July 30, 2013
Last week, I spent some time with a leader of Banner Health’s ICD-10 initiative. As I listened to his enthusiasm about the organization’s ICD-10 implementation progress, after three years of work, I was impressed with just that — his enthusiasm! Banner operates 23 acute care facilities as well as several laboratories and clinics across six western states and Alaska. My friend fully expects Banner will easily meet the October 1, 2014 deadline, and is actually “stoked” about seeing the fruit of their labors.
In recent months, I’ve had similar — very enthusiastic! — conversations with leaders of three other large health systems: Sentara (over 100 care sites in Virginia and North Carolina), Kaiser Permanente ( 37 medical centers and over 600 medical offices across nine states), and Catholic Health Partners (a 30+ hospital system, plus numerous other facilities in the midwest).
They all sound like my colleague at Banner: they’ve been working on ICD-10 since 2011 or earlier, and are genuinely excited to move forward to next year’s nation-wide conversion. As are many other large health systems in the country. And payers. And vendors. They constitute well over half of the healthcare industry.
There continues to be a national negative “conversation” about ICD-10, one that is creating an atmosphere of fear — based on the idea of inevitable chaos on October 1, 2014. Certain interest groups, congressmen, and press members have focused solely on the lack of ICD-10 readiness / enthusiasm among another segment of hospitals and providers, typically smaller organizations. There is a strong implication that since these providers are not yet on the ICD-10 bandwagon, their inaction should carry the day. The strategy behind the conversation? Get CMS to delay the deadline, again.

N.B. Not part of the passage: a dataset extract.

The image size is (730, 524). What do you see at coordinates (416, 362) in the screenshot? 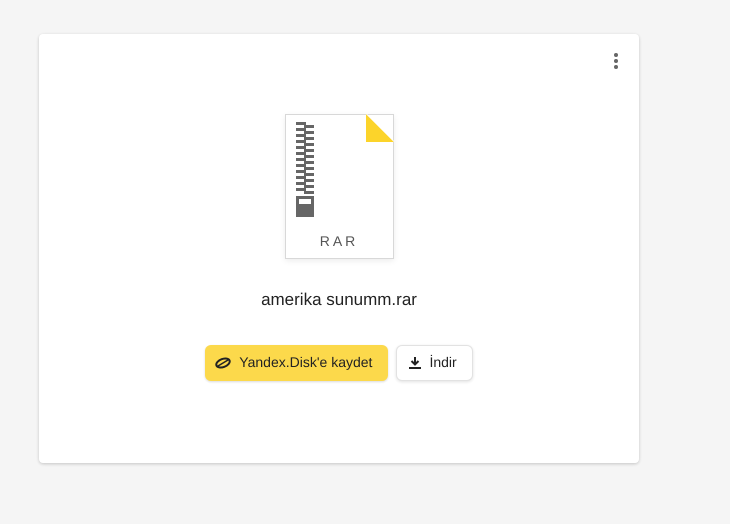
I see `download-icon` at bounding box center [416, 362].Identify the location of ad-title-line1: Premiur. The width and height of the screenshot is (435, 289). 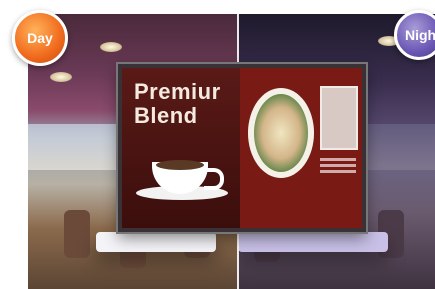
(178, 92).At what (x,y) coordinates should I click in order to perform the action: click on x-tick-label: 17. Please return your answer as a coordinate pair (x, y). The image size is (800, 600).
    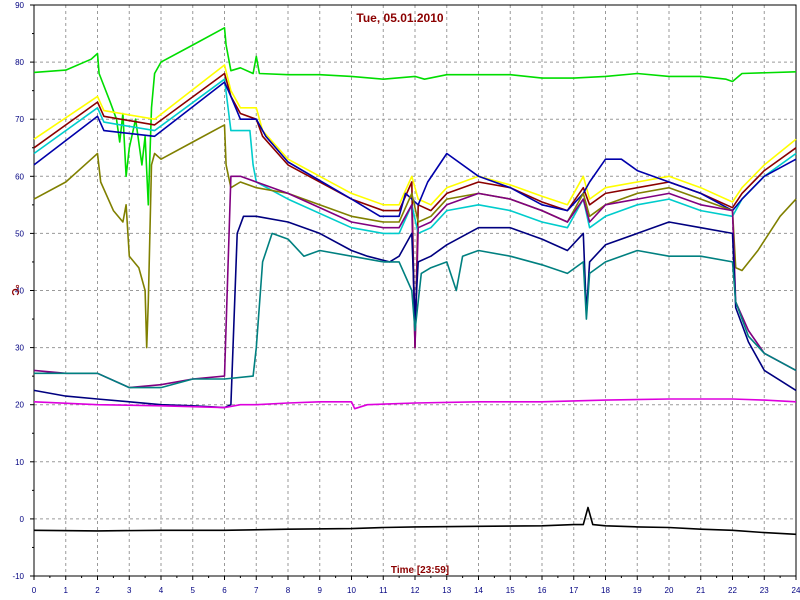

That conversation has only been about those who haven’t — not those who have — engaged with ICD-10. Shouldn’t we pay some attention to the millions of hours and dollars that the larger provider organizations have spent on ICD-10? What about the majority of payers and vendors, who have made similar investments?
ONC Farzad Mostashari, and HHS Director Kathleen Sebelius have been asked repeatedly about delaying the deadline, and both have reiterated that there will not be another delay. And that there is no need for one. They believe another pause in the ICD-10 initiative would stall healthcare progress for which many have worked hard and long.
My perception is that the teams at Banner, CHP, Kaiser, Sentara — and the many other healthcare organizations that are heads down making ICD-10 happen — would agree. Their visionary efforts to achieve the many benefits of ICD-10 should not be wasted.
The ever-increasing momentum of large provider systems, payers and vendors cannot — should not — be ignored. Nor can the firm deadline set by HHS. Providers who have yet to embark on their ICD-10 journey still have time, but will have to move quickly and efficiently to meet the October 1, 2014 deadline.
Additionally, the larger conversation needs to change. A collective shift to a positive perspective should be embraced by all providers. After all, ICD-10 will bring significant improvements to the world of healthcare. Take a look at the Benefits of ICD-10 report to get a better understanding of the advantages the new code set offers.